Die Neuen - Herz des Gladiators - Nachbars Garten
Bündel wärmende Strahlen.
Jaqueline gefiel nicht, wie Angelika umherrannte, als sei sie ein Kind auf einem Waldspielplatz. Vermutlich stellte sie sich vor, durch den dornigen Park rund um Dornröschens Schloss zu streifen.
Das Mädchen winkte ihr von der gläsernen Tür aus zu. Sie war eine Kopflose. Ihr Gesicht verschwand hinter dem langsam entstehenden Dach aus Brombeerhecken.
„Es ist wie ein Friedhof“, rief Angelika mit vor Begeisterung zitternder Stimme. „Ein Pflanzenfriedhof. Komm, wirf doch mal einen Blick ins Innere!“
Jaqueline nahm sich Zeit für die gut zehn Meter lange Passage. Sie hielt sich gebückt und observierte vorsichtig. Überall hingen noch die winzigen, zusammengeschnurrten Reste vertrockneter Brombeeren, und während die oberste Pflanzenschicht im besten Saft stand, herrschte in Bodennähe ein dichtes Gewirr verdorrter Arme.
Als Jaqueline das Glashaus erreicht hatte, konnte sie wieder aufrecht stehen. Die Konstruktion musste schon älter sein. Von den dicken, klobig wirkenden Eisenrahmen war die hellgrüne Farbe abgeblättert, und der Rost hatte sich ausgebreitet, mancherorts in kleinen, dunklen Pünktchen, an anderen Stellen rotbraun und flächig. Irgendwie dreckig sah dieser Rost aus, und zusammen mit Lackresten, totem Moos und Flechten bildete er einen schrundigen, ungesunden Überzug. Die Scheiben hatten eine hohe, schmale Form, waren schmutzig und trüb, aber unversehrt.
Jaqueline kniff die Augen zusammen. Nach einem ersten Blick durch das Glas konnte sie Angelikas Begeisterung zwar immer noch nicht nachvollziehen, aber sie verstand wenigstens, was sie meinte. Die Hälfte der Pflanzen lag graubraun und vertrocknet auf den Beeten, kleine Holzschildchen steckten davor und erinnerten tatsächlich an provisorische Miniatur-Grabsteine. Die andere Hälfte stand zu trockenen Stängeln verdorrt aufrecht. Nur einige wenige Pflanzen trugen noch das Grün des Lebens in sich. Sechs Wochen Treibhaushitze ohne einen Tropfen Wasser hatten nur die robustesten unter ihnen überstanden.
„Ein paar leben noch“, stellte auch Angelika fest. „Wir müssen sie retten. Sie brauchen Wasser – ganz viel Wasser. Wir bewaffnen uns mit Gießkannen. Gut, dass wir da sind!“
Jaqueline bewaffnete sich mit gar nichts. Sie probierte die Klinke, und die Tür ließ sich widerstandslos nach innen öffnen.

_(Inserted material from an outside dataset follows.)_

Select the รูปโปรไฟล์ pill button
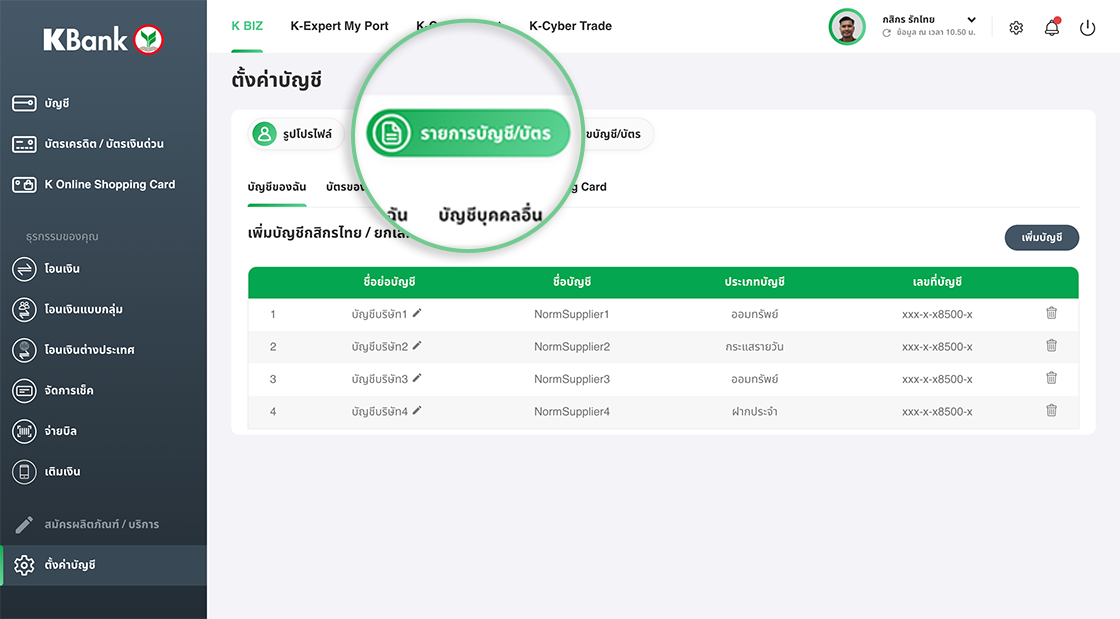 point(295,134)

Begrüßt wurden sie von einem eher unromantischen Geruch. Warme, abgestandene Luft, dazu eine dumpfe Prise Heu und irgendetwas Chemisches im Abgang. Für einen wirklich ekelhaften Gestank von Schimmel und Fäulnis war es zu trocken – das blieb ihnen also erspart, immerhin.
Angelika nützte Jaquelines Zögern aus und huschte als Erste ins Gewächshaus. Sie suchte offenbar eine Gießkanne und einen Wasserhahn, während Jaqueline sich in Ruhe einen Überblick verschaffte. Die Erde, in der die Pflanzen gewachsen (und gestorben) waren, füllte hüfthohe Behälter aus Beton. Die Anlage wirkte sehr robust, wie für die Ewigkeit angelegt. Einige der Kräuter erkannte sie, andere waren ihr unbekannt oder in einem Zustand, in dem sie nicht einmal mehr die CSI hätte identifizieren können. Das Bewässerungssystem funktionierte über dünne durchsichtige Kunststoffschläuche, in die in Zentimeterabständen Hunderte von winzigen Löchern gestochen waren. Irgendwo mussten sie in eine – jetzt zugedrehte – Wasserleitung münden.

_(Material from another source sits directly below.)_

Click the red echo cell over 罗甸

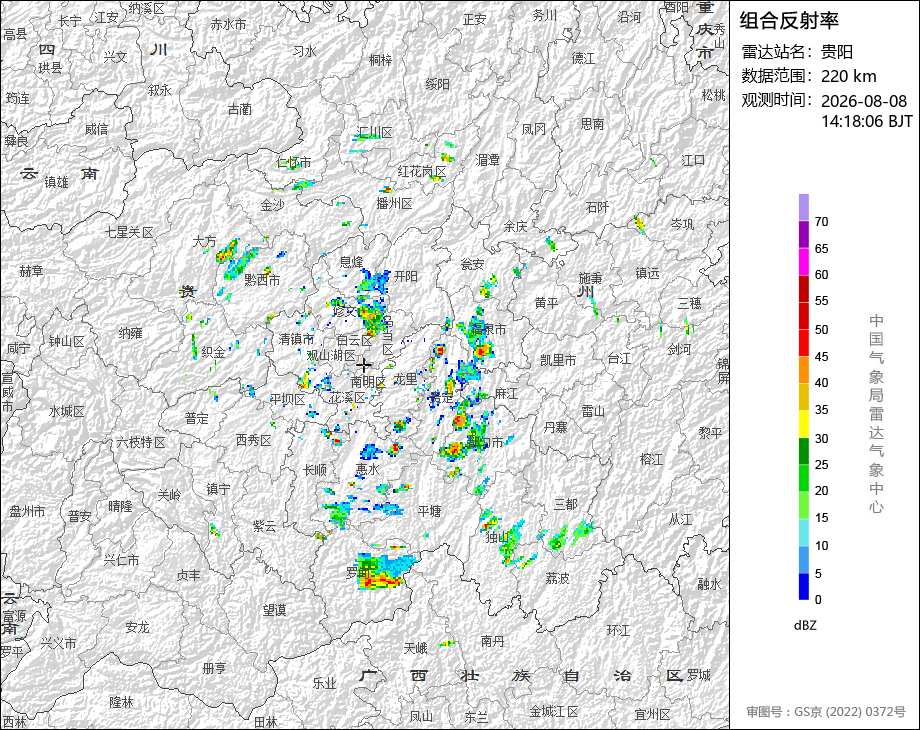point(380,582)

Das Gewächshaus war angesichts seiner Größe erstaunlich niedrig gebaut. Wenn man die Arme ausstreckte, konnte man die Decke berühren. Jaqueline, die einen Meter sechsundsiebzig maß, musste auf der Hut sein, um nicht an den Drähten hängenzubleiben, an denen die Schläuche aufgehängt waren. Dazu kamen Dutzende großer Spinnennetze. Sie betrachtete eines und fand ihre Besitzerin reglos im Zentrum des Netzes. Als sie das Netz kurz anpustete, fiel die tote Spinne heraus und segelte langsam zu Boden. In ihr war kein Hauch von Feuchtigkeit mehr.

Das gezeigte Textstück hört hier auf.